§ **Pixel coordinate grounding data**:
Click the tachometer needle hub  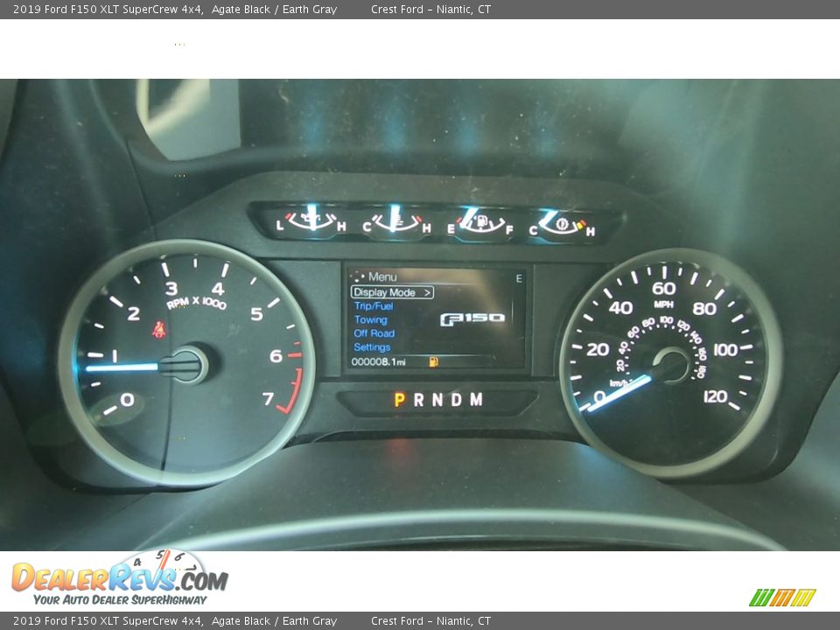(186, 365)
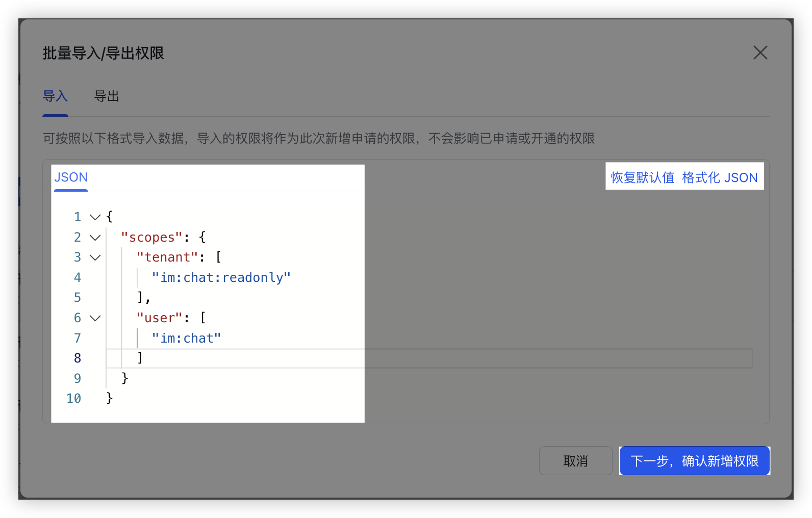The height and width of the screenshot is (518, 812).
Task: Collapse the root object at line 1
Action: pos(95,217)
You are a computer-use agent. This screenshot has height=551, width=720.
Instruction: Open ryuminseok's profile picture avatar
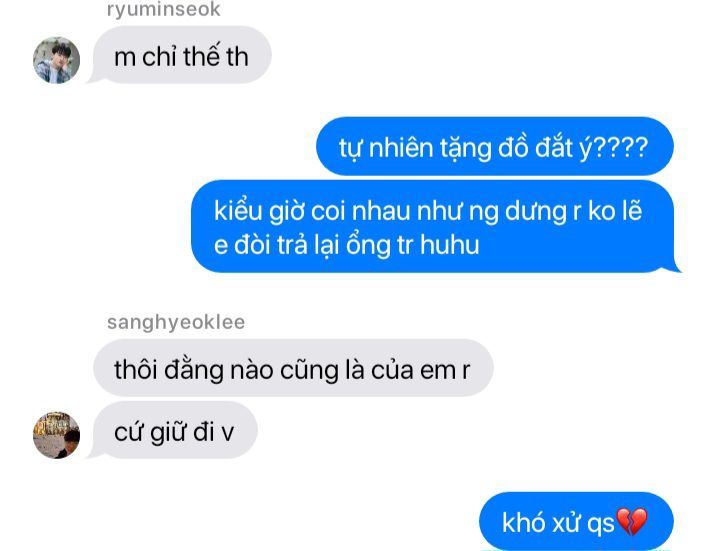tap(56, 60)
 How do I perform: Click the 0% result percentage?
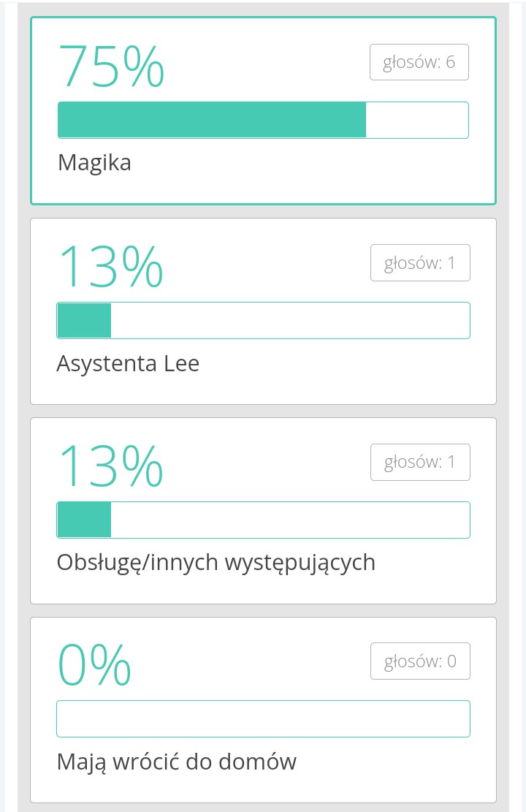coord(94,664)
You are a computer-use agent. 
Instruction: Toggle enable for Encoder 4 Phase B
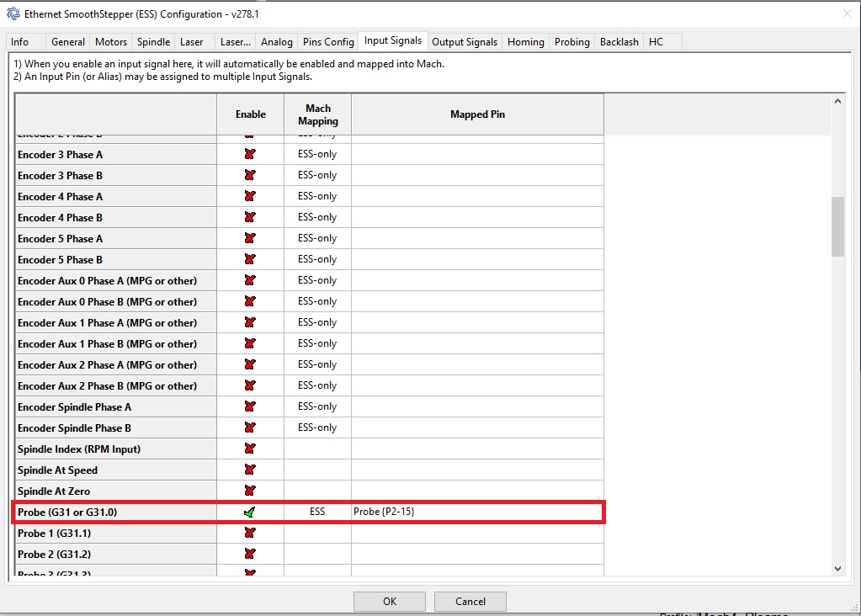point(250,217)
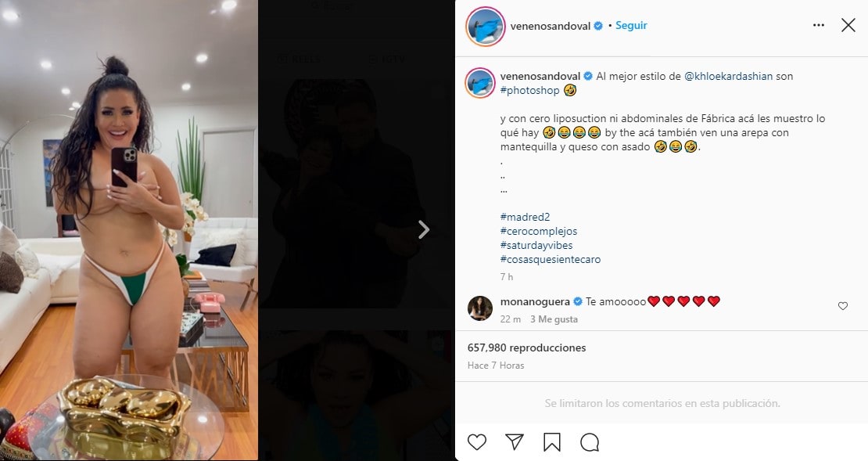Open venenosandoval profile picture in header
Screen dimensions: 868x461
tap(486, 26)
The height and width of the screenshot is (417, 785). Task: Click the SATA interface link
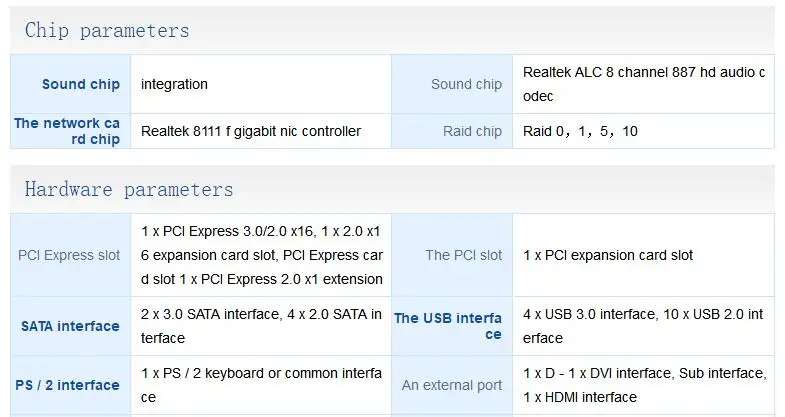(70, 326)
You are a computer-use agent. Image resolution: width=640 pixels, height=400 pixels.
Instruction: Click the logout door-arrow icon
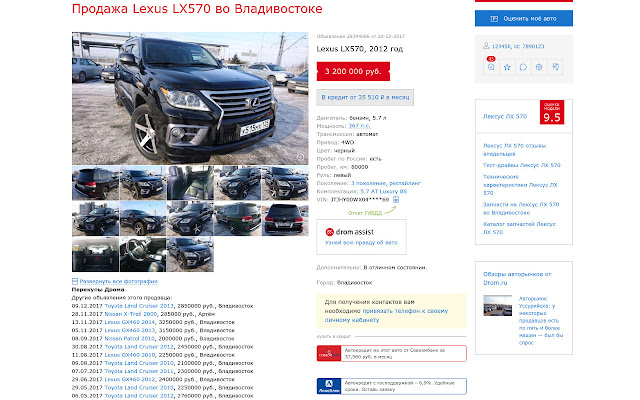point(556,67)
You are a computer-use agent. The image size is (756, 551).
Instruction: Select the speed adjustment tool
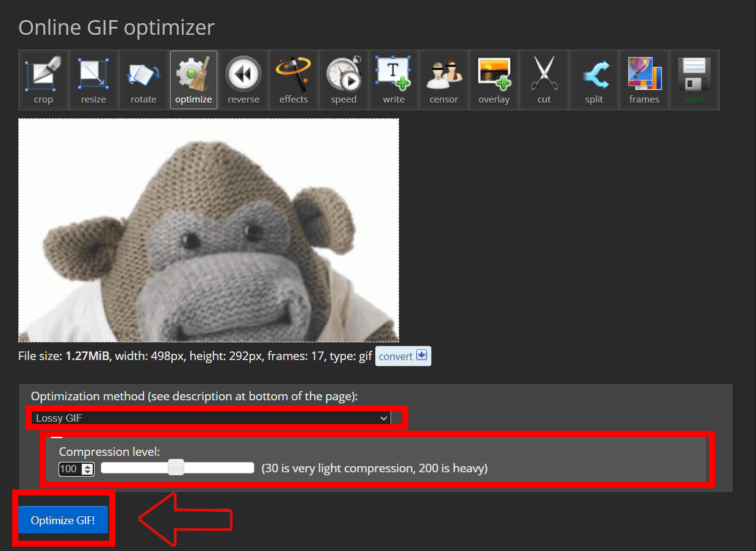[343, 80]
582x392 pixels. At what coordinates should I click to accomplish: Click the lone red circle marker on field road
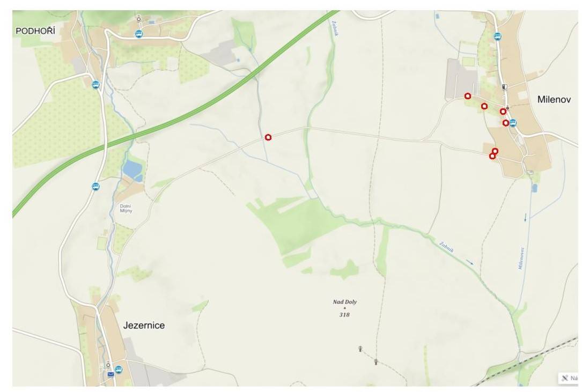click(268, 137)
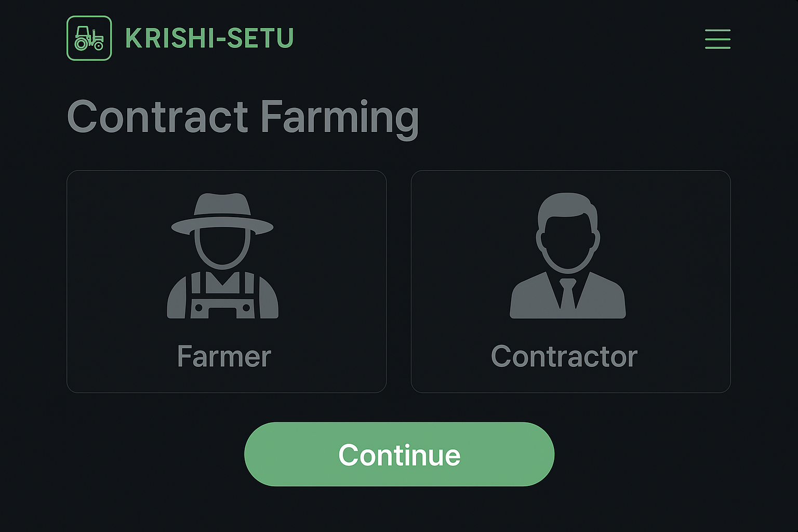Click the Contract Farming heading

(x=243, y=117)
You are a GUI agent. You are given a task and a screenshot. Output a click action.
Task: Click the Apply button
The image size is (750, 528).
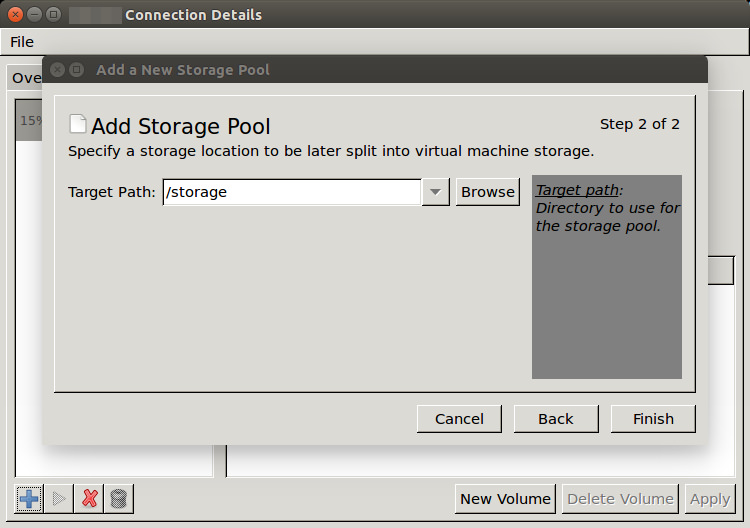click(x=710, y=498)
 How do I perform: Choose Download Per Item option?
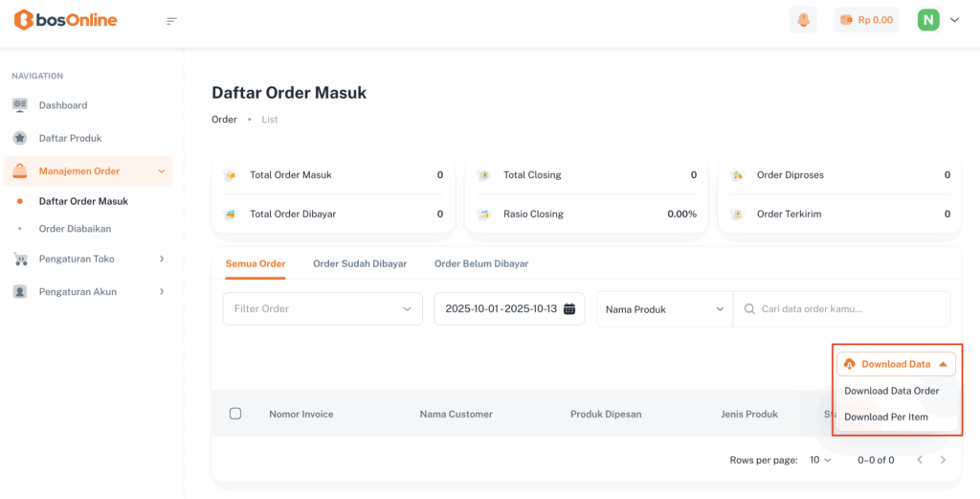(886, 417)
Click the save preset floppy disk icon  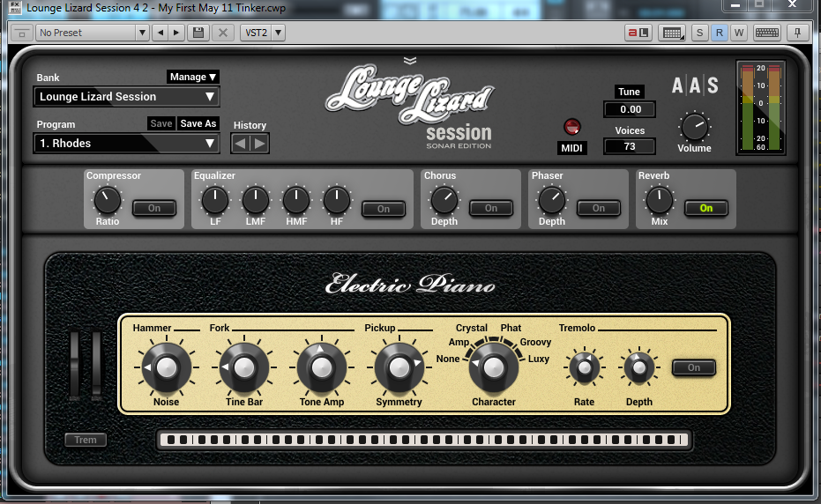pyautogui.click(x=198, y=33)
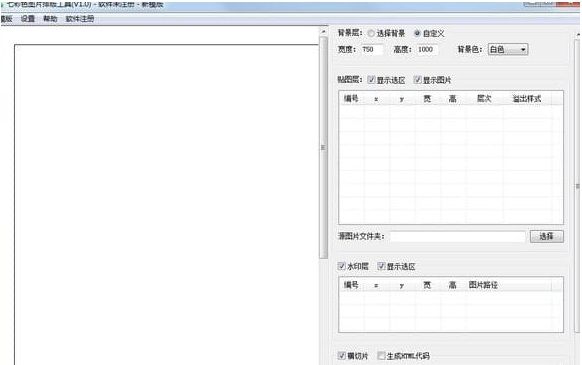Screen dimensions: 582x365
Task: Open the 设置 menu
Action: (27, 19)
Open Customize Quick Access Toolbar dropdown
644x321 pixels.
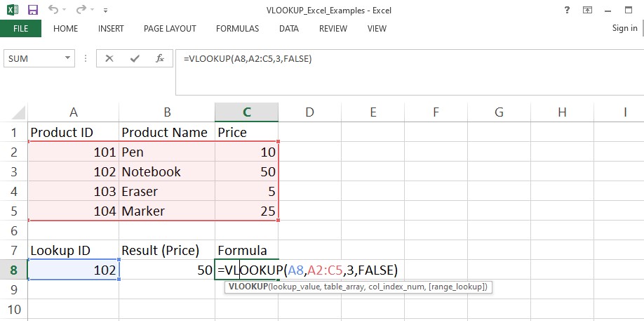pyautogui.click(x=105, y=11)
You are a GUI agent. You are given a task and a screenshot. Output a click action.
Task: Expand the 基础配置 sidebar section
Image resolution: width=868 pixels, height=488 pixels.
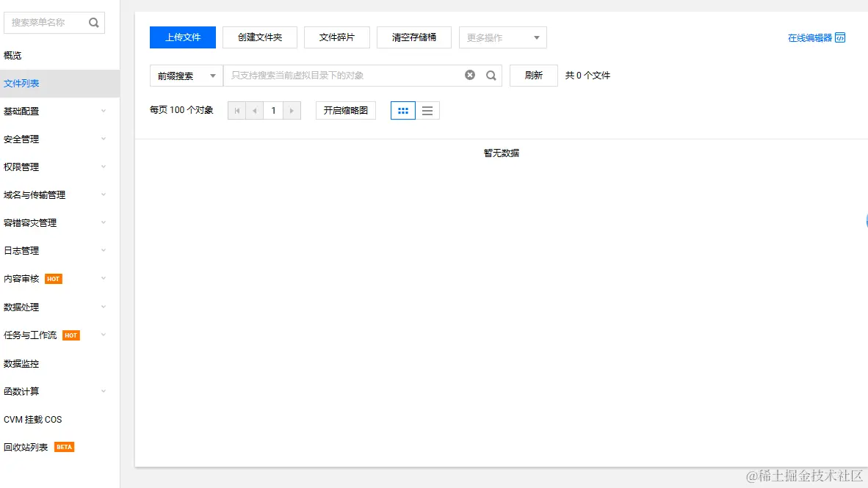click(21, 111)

§ **Work order**: The answer must be an exact copy of the lines from the one that holds "Image resolution: width=868" through the end of the data, both included, with no pictures.

§ **Expected output**:
Image resolution: width=868 pixels, height=488 pixels.
click(21, 111)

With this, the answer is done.